You can also buy a business. New companies come onto the market all the time, not because they are failing, but because they are successful. Owners often want to pass them on to someone else who understands how they work and can take them to the next level.

Invest Slowly And Steadily

Investing requires taking moderate risks. But it isn’t the same as putting your house and car on the line. The cost, of course, is the time it takes. Putting a successful investment portfolio together can take decades..However, if you take a long-term view, the risks are fairly low. As long as there is an economy, a diversified portfolio of firms will continue to generate profits, delivering significant returns over time.

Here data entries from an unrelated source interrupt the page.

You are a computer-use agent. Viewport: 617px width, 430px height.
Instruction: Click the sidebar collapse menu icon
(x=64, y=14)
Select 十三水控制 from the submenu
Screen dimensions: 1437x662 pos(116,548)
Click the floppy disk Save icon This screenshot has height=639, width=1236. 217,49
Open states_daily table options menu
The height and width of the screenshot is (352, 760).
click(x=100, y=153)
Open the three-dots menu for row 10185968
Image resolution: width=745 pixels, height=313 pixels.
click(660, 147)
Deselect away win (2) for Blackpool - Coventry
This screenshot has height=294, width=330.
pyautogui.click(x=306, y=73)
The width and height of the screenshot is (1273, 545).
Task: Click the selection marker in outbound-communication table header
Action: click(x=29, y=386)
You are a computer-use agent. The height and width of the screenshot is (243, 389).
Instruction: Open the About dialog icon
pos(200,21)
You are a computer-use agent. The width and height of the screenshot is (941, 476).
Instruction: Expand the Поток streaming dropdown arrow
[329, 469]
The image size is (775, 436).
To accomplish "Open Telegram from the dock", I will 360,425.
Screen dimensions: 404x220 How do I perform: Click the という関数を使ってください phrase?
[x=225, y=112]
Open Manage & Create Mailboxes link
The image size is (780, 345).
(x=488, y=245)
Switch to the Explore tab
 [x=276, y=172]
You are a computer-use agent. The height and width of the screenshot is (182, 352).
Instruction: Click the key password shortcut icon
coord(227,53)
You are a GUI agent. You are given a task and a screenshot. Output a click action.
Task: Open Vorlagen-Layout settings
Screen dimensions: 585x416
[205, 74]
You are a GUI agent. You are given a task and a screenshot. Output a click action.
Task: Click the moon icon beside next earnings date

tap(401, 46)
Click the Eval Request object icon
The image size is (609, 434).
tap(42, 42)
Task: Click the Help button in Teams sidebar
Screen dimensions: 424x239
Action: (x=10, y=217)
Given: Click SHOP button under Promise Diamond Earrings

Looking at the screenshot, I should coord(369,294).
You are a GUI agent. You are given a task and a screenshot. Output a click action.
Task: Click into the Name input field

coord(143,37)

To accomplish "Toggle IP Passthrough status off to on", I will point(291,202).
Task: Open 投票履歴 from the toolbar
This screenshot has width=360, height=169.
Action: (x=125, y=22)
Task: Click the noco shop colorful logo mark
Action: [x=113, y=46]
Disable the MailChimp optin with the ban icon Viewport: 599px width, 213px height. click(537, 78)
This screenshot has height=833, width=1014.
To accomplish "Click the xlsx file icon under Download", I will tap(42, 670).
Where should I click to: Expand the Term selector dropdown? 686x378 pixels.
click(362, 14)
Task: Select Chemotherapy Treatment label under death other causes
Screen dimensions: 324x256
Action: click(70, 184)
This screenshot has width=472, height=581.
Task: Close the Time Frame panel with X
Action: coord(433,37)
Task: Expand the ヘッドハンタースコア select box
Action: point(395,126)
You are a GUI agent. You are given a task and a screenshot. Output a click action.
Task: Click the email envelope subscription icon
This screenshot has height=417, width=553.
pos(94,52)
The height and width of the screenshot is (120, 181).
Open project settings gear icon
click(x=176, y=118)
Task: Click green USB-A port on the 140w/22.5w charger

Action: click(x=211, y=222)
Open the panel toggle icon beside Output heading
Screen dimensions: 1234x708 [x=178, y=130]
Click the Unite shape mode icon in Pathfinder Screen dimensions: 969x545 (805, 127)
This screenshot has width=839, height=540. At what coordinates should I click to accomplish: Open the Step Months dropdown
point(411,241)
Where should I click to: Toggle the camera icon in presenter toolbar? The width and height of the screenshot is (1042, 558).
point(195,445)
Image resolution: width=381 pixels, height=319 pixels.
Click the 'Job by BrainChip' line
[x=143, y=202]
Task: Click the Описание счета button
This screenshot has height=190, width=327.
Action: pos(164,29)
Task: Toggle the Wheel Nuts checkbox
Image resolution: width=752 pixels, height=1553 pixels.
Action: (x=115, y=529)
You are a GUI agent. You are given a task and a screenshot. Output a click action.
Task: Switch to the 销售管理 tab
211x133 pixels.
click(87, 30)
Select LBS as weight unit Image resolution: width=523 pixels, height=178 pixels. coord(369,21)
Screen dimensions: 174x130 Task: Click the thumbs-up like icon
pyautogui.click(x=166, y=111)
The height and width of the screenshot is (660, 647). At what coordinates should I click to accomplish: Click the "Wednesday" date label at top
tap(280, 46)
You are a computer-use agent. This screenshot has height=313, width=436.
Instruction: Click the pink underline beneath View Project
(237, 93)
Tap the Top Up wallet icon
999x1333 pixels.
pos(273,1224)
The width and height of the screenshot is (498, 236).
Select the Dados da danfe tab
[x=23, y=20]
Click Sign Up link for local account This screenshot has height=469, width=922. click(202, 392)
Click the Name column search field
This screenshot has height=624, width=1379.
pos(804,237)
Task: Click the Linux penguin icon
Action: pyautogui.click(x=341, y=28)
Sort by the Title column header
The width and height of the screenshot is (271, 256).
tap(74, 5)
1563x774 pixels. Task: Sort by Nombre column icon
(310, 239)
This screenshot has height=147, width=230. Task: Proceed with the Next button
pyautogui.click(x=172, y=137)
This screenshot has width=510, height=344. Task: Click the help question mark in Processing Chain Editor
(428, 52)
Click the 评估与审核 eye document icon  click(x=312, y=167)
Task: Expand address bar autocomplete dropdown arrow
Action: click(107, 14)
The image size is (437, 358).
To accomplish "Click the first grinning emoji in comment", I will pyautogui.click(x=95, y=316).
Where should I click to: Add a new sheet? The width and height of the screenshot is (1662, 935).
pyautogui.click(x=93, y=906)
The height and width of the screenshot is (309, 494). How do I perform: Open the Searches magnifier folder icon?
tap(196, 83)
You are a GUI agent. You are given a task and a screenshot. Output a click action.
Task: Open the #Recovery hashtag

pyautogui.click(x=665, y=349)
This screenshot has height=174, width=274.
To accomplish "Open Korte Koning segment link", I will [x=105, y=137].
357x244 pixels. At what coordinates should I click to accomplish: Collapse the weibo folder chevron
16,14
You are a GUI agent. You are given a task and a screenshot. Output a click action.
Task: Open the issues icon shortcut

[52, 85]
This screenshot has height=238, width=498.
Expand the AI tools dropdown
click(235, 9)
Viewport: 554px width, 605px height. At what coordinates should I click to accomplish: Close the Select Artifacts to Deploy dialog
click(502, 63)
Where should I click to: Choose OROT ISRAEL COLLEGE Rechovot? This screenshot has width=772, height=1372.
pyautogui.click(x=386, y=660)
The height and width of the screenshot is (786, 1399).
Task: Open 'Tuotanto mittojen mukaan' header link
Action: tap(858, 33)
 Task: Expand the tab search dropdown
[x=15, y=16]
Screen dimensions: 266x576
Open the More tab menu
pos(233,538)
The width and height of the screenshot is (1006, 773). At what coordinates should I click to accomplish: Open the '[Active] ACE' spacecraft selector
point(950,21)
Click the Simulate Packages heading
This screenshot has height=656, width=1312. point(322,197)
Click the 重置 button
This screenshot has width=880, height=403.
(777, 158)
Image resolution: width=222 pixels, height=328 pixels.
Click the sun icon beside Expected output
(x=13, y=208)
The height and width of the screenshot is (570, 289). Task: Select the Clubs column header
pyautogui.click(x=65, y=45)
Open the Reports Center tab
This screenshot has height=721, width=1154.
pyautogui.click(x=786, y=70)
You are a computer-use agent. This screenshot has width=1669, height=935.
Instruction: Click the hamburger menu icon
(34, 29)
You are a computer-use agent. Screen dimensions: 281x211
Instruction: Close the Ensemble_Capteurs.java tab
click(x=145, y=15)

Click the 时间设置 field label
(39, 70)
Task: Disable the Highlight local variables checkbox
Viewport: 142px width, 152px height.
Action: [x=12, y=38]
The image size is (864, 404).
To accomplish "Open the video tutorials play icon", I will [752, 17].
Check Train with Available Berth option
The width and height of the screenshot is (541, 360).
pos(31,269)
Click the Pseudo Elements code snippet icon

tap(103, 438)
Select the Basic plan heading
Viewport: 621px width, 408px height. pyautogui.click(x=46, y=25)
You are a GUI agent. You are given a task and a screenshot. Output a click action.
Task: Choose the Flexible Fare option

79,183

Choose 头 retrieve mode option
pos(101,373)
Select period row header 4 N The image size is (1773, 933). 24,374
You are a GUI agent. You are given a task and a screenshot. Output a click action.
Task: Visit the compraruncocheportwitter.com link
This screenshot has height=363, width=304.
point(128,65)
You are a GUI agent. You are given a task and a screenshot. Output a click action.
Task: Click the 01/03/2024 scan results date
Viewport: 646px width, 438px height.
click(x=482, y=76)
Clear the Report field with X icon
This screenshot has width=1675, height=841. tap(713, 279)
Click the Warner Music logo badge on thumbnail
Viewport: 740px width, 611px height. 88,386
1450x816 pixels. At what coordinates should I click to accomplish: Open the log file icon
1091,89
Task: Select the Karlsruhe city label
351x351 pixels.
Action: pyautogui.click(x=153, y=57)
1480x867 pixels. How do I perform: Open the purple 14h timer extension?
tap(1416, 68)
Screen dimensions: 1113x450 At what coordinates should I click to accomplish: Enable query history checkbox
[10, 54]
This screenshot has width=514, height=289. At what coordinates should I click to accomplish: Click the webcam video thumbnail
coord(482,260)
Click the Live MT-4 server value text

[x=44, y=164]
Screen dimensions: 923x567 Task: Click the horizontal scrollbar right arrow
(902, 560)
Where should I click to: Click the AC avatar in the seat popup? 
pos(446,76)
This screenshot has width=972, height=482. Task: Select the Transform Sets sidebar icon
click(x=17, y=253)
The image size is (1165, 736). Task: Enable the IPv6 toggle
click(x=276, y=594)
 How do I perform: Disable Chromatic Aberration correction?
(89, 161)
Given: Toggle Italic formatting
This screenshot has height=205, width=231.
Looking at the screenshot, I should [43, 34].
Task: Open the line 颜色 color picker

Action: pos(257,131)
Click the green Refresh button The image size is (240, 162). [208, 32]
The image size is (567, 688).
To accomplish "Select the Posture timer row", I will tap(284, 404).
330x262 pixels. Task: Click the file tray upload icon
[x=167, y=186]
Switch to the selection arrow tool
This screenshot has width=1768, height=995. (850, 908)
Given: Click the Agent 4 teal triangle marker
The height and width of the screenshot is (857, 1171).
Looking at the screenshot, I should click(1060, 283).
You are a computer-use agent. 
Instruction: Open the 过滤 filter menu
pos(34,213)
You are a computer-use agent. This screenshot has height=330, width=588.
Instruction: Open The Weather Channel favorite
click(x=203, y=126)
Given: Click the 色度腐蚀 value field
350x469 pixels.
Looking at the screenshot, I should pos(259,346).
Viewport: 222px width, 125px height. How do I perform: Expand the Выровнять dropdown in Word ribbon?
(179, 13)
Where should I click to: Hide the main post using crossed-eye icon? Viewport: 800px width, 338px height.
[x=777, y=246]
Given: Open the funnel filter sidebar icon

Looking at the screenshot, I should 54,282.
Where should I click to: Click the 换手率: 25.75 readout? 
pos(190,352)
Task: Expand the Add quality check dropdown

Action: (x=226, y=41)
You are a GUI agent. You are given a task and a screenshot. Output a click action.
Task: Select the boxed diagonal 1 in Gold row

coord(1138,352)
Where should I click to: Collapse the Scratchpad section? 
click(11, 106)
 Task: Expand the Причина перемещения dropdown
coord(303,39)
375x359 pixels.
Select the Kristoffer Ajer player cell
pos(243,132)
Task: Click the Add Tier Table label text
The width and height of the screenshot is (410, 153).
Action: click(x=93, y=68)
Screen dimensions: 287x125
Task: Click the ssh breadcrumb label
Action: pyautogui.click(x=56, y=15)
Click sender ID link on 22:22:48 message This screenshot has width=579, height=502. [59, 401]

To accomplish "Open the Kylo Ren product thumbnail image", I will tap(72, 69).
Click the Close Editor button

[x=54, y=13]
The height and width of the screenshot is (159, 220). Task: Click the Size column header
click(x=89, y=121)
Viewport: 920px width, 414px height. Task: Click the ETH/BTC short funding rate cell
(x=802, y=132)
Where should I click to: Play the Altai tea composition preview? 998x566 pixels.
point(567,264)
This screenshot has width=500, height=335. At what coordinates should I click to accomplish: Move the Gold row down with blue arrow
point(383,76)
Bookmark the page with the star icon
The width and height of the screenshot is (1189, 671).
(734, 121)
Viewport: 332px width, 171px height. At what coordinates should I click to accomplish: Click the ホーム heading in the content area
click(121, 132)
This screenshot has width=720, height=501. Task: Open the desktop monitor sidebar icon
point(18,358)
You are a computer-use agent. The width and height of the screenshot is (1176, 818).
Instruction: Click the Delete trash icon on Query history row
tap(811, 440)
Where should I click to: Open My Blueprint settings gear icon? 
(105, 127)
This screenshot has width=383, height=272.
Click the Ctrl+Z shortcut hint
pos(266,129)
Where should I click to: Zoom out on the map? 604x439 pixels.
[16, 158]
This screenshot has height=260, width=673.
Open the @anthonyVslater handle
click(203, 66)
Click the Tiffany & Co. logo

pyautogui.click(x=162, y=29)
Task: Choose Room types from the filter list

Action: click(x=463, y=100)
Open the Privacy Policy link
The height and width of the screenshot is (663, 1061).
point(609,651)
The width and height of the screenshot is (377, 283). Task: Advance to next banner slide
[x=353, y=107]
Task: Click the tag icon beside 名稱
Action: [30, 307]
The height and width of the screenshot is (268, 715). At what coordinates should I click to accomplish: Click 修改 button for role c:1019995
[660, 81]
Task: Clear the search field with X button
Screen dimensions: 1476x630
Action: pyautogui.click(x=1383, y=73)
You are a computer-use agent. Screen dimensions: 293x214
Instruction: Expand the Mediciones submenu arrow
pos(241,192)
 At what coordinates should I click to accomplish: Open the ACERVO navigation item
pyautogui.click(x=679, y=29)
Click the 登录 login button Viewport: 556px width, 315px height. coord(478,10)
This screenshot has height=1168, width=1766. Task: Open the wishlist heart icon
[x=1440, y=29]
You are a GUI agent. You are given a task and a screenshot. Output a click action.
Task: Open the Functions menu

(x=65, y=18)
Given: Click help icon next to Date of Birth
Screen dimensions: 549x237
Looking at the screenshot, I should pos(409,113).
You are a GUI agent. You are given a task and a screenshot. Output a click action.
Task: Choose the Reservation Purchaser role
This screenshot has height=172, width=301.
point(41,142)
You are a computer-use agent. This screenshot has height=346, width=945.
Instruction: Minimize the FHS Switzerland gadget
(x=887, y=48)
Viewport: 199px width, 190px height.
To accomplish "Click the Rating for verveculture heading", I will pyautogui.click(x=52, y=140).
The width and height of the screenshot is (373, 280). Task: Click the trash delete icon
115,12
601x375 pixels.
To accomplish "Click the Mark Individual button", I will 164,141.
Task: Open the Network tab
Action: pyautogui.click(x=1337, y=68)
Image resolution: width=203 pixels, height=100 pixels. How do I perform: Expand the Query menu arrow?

Doing Nothing Is Also A Risk

Perhaps the biggest risk in life is to do nothing and just wait for something to happen. (Newsflash: it won’t). As Albert Einstein famously quipped, life is a bit like riding a bicycle: you need to keep moving forwards to keep your balance. Being ultra-risk-averse doesn’t pay in the long-run.

It’s worth noting that life is inherently risky. That’s what makes it so exciting. Some risks are calculable, whereas others aren’t. In some cases, you need to do risky things.

With that said, the idea that you need to take massive risks is probably wrong. Most entrepreneurs are actually quite risk-averse. They just appear to take risks because they know more than other people about the likelihood of success.